Autre qualité, Pagel peint avec beaucoup de sensibilité un tableau réaliste de ce XXe siècle naissant, de cette France où se développe le socialisme et où apparaît le journal L'Humanité, de cette Europe divisée dont la fragilité rend inévitable un conflit armé, quel qu'en soit le facteur déclenchant. Ce réalisme du contexte fait que L'équilibre des paradoxes n'est pas un ouvrage steampunk au sens strict : il s'agit bien de notre Histoire, non d'un passé fantasmé et bouleversé par des technologies en décalage avec l'époque. Si l'auteur y mêle d'improbables et malicieuses péripéties dignes d'Angélique, marquise des anges, on le devine déjà tenté par le roman historique, lui qui écrira plus tard Le Roi d'Août où l'imaginaire et l'ironie se feront plus discrets. Si vous avez manqué la première parution, cette belle réédition illustrée par Guillaume Sorel est une chance de vous rattraper. Sous-titrée « L'intégrale », elle intègre de fait une nouvelle parue antérieurement dans l'anthologie steampunk de Daniel Riche, Futurs antérieurs, construite selon le même principe du collage et où les principaux protagonistes du roman sont confrontés à un rocambolesque gentleman-cambrioleur d'origine extraterrestre. Un grand plaisir de lecture.
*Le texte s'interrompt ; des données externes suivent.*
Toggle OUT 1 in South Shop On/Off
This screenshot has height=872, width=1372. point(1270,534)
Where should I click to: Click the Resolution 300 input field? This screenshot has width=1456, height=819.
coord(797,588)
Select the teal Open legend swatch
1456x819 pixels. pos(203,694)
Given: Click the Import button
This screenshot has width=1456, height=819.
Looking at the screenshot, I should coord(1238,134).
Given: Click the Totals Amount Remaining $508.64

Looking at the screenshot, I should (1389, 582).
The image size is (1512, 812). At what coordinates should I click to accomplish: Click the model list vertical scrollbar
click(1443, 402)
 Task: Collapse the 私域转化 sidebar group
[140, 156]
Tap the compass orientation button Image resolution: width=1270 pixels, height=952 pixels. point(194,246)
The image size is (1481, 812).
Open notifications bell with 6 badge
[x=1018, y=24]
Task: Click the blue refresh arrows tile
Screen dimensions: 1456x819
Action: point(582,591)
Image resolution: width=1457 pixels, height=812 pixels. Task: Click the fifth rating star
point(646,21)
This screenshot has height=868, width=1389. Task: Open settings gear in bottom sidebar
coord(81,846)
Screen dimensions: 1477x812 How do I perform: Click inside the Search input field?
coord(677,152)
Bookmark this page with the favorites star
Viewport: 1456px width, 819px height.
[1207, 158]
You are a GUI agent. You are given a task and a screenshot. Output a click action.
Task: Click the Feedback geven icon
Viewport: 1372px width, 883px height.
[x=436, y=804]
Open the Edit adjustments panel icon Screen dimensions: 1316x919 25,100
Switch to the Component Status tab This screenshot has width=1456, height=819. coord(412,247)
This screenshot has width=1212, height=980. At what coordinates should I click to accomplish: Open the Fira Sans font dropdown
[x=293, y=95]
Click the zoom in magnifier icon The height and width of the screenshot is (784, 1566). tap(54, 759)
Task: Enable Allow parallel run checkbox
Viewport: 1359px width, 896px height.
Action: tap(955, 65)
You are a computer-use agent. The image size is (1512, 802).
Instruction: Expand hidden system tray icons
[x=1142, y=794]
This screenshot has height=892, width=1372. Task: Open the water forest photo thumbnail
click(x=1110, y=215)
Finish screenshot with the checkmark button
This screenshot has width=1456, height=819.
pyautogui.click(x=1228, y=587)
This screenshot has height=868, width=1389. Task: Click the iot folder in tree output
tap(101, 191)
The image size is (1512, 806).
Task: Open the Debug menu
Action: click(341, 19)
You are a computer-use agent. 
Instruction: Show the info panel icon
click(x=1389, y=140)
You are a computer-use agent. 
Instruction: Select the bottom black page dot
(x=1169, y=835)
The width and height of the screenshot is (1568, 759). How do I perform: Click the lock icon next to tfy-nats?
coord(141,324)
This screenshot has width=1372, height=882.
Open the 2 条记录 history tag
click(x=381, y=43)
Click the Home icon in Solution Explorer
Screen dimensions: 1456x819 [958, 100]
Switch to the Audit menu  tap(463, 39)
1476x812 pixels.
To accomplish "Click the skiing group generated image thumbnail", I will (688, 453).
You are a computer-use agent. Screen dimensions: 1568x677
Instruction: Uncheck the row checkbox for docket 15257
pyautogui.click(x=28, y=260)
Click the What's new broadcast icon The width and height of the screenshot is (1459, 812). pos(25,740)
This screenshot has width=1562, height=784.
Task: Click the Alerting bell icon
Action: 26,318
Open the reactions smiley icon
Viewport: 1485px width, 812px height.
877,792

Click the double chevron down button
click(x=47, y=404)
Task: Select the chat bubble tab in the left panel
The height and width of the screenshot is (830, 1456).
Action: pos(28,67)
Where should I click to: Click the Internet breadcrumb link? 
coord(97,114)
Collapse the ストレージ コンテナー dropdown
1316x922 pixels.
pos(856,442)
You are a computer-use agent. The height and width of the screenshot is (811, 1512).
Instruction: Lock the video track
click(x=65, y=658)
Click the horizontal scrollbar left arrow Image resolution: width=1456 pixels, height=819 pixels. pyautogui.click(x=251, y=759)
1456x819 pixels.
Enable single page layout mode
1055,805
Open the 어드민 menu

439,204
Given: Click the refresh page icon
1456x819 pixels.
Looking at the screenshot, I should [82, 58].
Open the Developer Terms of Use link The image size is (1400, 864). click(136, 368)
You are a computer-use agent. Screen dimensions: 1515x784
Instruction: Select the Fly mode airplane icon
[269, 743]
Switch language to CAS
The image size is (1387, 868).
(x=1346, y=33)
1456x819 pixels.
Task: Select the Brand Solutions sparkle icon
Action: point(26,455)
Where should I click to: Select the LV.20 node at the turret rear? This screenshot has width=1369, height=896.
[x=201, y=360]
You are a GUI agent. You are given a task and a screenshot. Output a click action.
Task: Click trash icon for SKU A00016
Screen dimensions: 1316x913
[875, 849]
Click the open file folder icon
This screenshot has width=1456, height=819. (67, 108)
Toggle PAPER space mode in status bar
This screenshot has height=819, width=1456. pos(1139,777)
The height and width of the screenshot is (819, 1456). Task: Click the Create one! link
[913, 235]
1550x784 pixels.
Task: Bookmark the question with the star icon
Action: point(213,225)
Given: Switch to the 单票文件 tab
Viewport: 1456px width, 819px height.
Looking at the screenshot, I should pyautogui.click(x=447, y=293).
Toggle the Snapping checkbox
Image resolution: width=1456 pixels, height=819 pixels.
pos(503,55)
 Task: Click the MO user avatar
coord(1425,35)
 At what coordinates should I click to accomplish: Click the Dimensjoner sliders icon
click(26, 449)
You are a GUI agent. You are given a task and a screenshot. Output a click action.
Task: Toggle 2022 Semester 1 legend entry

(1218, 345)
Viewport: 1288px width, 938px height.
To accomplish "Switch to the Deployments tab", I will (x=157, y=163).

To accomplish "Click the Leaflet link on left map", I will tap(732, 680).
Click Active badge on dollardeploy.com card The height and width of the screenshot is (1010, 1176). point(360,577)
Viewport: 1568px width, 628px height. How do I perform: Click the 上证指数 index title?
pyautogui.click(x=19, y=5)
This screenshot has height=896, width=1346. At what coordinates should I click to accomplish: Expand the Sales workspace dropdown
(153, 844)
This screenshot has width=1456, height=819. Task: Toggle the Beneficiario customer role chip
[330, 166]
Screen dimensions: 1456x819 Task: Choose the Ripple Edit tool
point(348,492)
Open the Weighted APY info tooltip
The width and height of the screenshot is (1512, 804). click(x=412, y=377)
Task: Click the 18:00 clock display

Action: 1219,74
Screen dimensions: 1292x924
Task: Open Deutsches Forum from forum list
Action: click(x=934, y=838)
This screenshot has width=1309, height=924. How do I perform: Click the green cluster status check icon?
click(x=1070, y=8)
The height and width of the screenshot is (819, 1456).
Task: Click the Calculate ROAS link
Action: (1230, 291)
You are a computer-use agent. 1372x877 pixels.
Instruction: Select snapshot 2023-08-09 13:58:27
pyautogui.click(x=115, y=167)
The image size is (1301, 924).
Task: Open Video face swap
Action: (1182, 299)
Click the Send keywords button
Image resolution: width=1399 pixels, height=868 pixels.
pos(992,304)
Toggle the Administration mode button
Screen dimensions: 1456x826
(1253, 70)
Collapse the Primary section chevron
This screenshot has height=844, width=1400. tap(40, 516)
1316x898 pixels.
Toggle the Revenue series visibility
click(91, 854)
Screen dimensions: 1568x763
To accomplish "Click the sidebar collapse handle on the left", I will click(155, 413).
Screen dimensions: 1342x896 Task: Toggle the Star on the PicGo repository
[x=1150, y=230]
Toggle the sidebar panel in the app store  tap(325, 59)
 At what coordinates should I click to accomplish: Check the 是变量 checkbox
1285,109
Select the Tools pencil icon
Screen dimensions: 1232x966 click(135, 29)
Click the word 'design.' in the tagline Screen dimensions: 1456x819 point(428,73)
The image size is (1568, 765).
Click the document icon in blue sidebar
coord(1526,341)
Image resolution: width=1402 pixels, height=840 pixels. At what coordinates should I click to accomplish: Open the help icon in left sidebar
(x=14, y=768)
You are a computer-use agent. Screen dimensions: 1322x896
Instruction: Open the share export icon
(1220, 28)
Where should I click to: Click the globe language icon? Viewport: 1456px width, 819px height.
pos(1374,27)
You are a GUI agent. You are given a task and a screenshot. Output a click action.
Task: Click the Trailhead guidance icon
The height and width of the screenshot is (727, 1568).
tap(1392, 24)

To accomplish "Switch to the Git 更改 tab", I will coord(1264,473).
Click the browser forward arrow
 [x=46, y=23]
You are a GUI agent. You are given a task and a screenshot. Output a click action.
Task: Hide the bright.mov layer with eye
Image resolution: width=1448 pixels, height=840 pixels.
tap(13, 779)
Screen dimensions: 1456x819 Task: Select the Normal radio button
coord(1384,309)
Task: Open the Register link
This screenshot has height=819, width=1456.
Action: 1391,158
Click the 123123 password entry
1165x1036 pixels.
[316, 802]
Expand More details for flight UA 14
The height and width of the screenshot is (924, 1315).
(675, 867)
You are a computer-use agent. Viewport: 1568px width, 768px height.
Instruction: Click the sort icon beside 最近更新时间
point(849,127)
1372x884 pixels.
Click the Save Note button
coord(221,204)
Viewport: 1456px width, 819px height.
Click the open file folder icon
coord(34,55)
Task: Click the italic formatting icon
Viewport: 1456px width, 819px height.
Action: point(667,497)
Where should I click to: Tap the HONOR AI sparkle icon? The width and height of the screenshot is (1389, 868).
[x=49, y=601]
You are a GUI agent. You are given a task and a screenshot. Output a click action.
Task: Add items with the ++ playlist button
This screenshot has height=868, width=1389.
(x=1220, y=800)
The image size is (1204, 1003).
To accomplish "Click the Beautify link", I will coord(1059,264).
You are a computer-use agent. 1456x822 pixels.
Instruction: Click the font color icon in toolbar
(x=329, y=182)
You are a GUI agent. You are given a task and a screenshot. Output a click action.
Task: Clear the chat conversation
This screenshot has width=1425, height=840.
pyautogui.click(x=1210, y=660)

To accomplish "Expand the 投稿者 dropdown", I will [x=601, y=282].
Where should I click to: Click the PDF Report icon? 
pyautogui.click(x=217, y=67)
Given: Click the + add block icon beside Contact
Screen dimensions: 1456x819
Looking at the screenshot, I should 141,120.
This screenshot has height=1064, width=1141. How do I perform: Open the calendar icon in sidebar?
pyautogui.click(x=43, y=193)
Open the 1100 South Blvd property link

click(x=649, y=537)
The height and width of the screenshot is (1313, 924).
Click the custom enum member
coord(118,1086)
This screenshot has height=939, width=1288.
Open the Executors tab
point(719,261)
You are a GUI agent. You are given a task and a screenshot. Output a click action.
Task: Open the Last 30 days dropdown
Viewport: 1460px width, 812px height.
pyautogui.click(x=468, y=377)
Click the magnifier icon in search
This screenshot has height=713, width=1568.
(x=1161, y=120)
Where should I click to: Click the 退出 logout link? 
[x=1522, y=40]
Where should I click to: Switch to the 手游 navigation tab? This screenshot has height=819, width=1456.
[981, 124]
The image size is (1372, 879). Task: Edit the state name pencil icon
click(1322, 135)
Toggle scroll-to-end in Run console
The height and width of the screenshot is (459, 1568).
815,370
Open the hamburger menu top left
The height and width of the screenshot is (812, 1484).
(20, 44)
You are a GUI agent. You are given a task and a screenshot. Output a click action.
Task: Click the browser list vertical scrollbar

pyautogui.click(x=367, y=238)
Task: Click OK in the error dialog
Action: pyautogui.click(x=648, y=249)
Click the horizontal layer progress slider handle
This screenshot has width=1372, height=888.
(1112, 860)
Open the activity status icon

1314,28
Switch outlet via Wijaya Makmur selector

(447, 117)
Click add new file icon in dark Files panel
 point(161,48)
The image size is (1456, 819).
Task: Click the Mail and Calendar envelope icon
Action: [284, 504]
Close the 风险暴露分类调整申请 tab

Bretagne, 1904. Rien ne va plus. D'étranges individus, dont certains vont jusqu'à tuer, apparaissent : comme ce mongol qui a l'air sorti de l'armée d'Attila ou cette redoutable femme dotée d'un bras en métal. Les gens commencent à vivre dans la crainte, d'autant que la guerre menace avec le voisin allemand.
Heureusement, un groupe de bourgeois de la Belle Epoque se découvre un esprit d'aventuriers et parviendra, au prix de mille difficultés, à préserver la ligne temporelle que nous connaissons.
Car là est le mystère. Un savant du futur a inventé une machine à voyager dans le temps, mais un accident s'est produit lors de son utilisation, projetant en 1904 des êtres issus de différentes époques de l'humanité.
L'équilibre des paradoxes est probablement le meilleur roman français de ce qu'il est convenu d'appeler le courant steampunk. C'est-à-dire des récits de science-fiction prenant pour cadre le XIXe siècle. Ecrit dans le style de l'époque, mélangeant articles de journaux, mémoires, lettres, etc., l'histoire est aussi cocasse que passionnante. Lorsqu'une hippie dépenaillée tente d'expliquer sa philosophie de la vie à une bourgeoise du XIXe corsetée, le choc des langages et des cultures est franchement savoureux. Ce livre se dévore avec délectation. Un pur plaisir. Les amateurs de Gaston Leroux ou de Maurice Leblanc goûteront la prose de Michel Pagel comme un grand cru retrouvé.